(REQUIREMENT): Below are records; copy every line among them that contains the word "left".

(SOURCE RECORDS):

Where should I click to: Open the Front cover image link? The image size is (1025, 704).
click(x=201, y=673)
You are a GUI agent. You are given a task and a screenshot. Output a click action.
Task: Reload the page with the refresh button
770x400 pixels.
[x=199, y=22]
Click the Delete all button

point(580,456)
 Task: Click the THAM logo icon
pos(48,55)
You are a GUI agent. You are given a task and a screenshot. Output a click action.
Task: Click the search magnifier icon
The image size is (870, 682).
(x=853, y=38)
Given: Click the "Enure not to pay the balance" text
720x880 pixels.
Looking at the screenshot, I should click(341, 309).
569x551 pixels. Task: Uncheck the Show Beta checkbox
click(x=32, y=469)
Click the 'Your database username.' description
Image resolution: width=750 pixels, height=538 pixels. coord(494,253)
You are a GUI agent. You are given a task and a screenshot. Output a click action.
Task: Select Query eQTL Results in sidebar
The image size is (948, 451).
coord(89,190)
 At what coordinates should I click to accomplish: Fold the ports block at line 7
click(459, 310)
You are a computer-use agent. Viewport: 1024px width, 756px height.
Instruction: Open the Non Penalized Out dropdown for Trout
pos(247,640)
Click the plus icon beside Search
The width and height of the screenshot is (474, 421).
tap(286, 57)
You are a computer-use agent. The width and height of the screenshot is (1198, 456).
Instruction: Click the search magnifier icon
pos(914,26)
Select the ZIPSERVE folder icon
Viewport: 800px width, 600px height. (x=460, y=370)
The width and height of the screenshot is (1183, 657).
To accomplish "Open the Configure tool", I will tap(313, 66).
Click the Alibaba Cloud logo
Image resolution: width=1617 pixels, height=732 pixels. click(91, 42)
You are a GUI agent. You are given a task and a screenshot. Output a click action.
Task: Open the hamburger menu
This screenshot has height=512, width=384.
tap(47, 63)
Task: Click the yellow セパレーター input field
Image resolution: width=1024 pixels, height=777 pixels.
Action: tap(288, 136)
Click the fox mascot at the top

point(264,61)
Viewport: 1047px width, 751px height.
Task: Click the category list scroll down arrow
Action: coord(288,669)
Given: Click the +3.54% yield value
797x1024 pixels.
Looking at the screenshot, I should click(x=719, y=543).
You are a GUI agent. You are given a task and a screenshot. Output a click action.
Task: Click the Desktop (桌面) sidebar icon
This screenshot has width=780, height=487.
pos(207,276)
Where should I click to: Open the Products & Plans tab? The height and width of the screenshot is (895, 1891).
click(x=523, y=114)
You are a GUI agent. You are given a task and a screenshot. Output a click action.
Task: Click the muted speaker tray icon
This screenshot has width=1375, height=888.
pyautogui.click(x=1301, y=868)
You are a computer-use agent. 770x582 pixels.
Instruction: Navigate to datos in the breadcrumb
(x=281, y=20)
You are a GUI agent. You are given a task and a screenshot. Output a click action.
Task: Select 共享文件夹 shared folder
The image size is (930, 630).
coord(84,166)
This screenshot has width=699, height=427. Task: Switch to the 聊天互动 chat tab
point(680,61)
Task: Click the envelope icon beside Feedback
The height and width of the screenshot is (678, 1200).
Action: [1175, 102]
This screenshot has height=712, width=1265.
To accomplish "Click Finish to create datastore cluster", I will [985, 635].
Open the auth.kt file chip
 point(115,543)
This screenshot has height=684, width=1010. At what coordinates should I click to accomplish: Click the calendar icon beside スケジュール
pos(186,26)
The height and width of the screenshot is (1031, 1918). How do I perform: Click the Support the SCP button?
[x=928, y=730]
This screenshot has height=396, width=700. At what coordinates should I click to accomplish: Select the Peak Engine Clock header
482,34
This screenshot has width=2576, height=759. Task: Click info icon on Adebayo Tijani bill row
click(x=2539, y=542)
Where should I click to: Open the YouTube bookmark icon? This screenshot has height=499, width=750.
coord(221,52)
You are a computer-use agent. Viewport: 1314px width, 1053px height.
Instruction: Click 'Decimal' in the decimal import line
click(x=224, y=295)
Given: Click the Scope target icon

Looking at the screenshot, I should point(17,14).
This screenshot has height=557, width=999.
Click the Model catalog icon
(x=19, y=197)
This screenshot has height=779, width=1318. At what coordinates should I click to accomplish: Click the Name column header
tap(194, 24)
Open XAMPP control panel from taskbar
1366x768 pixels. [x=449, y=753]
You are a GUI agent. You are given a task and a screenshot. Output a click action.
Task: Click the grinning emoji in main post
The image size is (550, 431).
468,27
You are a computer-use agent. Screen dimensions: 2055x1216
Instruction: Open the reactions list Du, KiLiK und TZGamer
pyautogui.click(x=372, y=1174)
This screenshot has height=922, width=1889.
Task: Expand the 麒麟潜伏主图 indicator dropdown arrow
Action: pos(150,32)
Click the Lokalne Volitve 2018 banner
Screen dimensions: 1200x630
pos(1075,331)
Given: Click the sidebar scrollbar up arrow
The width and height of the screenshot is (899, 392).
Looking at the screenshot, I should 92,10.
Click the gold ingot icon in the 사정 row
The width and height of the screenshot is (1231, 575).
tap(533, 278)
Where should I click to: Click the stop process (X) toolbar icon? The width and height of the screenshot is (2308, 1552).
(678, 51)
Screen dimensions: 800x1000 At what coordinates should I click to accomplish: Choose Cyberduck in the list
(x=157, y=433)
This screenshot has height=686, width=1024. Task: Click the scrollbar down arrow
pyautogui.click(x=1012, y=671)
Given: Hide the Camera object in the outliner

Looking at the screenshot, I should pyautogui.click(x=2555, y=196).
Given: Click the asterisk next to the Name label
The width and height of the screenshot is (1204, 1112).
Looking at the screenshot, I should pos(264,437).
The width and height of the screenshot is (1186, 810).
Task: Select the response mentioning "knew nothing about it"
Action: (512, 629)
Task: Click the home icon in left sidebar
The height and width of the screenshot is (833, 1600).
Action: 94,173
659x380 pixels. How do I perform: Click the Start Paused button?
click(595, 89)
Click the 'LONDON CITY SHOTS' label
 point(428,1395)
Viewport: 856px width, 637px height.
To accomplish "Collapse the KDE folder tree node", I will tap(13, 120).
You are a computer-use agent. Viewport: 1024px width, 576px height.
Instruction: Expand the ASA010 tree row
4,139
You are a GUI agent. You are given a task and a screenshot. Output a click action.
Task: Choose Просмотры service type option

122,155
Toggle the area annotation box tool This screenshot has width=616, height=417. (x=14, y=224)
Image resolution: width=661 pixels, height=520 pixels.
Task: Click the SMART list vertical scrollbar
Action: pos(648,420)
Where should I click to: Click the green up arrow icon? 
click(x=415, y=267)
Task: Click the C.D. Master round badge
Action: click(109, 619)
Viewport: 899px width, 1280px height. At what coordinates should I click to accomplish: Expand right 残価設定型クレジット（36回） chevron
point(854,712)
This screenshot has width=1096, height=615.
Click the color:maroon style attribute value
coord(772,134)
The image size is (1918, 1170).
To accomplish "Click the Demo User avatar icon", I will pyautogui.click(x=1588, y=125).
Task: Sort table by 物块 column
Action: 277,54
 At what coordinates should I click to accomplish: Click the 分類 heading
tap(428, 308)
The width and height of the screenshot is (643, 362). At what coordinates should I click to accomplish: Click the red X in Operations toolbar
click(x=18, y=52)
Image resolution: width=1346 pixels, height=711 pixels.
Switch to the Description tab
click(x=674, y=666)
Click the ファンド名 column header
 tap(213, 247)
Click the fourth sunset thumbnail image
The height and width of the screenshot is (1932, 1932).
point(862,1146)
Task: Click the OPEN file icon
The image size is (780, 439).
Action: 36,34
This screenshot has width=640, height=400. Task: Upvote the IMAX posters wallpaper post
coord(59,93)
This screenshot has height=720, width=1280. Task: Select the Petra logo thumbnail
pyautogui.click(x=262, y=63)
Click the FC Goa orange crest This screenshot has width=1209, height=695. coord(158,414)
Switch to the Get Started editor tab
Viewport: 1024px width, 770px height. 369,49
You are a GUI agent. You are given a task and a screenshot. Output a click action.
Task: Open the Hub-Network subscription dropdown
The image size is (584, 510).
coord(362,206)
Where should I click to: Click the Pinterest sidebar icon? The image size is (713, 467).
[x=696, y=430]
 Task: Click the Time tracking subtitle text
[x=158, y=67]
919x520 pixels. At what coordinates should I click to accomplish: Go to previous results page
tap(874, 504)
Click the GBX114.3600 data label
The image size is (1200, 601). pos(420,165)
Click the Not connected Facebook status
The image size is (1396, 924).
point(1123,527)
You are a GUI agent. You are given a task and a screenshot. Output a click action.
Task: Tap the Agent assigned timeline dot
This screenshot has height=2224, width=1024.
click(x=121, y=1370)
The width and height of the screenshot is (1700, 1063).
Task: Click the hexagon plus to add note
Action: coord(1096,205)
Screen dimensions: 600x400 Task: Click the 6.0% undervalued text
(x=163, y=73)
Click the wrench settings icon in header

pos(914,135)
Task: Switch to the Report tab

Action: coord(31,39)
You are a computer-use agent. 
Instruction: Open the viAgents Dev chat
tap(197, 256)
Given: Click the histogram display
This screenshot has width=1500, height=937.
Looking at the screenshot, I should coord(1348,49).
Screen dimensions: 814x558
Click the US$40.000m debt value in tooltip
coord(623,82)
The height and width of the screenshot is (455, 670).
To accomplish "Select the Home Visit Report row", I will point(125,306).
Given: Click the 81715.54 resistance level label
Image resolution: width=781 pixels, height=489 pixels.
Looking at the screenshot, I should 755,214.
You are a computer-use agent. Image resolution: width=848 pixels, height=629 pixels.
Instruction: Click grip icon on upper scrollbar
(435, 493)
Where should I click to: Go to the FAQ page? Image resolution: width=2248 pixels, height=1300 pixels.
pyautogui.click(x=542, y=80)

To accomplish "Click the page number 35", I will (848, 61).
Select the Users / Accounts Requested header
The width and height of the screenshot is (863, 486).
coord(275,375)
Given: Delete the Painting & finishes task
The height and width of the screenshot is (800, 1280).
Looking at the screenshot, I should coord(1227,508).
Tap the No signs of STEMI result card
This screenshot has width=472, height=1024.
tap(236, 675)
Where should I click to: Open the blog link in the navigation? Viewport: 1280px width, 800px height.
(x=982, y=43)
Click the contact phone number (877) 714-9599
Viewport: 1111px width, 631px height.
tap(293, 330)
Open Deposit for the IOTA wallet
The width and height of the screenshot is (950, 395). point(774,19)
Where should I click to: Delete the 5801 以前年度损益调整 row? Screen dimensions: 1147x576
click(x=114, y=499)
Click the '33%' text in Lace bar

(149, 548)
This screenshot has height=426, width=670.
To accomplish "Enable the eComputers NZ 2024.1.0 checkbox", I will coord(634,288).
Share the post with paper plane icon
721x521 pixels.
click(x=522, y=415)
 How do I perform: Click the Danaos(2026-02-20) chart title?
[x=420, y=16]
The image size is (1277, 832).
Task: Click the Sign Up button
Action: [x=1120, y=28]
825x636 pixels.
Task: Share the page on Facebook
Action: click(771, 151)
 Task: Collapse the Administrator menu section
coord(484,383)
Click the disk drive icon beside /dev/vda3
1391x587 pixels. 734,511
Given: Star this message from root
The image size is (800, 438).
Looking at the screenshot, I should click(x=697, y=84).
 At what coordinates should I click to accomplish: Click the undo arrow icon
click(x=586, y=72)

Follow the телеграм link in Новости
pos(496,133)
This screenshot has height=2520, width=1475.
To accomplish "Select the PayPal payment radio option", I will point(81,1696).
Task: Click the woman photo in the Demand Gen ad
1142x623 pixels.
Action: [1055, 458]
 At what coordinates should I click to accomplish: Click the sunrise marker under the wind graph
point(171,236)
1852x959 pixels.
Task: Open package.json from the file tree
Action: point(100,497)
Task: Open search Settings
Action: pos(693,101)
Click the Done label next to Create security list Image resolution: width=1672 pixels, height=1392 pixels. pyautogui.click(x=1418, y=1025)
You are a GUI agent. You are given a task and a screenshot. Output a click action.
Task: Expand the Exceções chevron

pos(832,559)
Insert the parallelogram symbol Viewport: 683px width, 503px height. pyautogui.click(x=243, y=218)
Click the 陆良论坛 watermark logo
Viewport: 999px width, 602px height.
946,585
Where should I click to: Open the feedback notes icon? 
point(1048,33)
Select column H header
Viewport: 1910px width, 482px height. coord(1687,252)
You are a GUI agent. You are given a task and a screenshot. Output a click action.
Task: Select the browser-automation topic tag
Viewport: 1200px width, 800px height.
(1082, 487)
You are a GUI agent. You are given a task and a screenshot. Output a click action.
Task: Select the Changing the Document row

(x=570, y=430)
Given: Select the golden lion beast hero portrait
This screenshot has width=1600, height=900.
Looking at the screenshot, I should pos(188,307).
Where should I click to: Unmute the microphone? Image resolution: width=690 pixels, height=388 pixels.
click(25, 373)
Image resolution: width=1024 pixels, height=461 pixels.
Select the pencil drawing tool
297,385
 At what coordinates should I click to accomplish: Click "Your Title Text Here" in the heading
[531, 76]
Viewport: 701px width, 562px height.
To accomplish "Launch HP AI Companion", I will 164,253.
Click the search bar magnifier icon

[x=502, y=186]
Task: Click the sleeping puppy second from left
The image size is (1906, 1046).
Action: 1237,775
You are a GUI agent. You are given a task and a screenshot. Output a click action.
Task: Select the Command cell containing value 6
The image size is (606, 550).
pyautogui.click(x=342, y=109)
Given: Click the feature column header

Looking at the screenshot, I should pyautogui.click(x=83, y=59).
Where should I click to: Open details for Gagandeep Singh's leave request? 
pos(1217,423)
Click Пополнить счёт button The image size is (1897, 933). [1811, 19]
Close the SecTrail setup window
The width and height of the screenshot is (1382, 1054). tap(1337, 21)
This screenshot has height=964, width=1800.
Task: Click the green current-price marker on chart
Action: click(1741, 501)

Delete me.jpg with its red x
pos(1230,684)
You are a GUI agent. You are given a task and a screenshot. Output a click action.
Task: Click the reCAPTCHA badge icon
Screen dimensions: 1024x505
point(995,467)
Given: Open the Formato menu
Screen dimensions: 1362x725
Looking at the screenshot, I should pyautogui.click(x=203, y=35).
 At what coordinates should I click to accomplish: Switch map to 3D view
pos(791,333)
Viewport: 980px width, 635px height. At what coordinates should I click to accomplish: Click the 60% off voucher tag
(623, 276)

(PROBLEM SOLUTION):
Task: Click the home icon in left sidebar
Task: Click the sleeping puppy second from left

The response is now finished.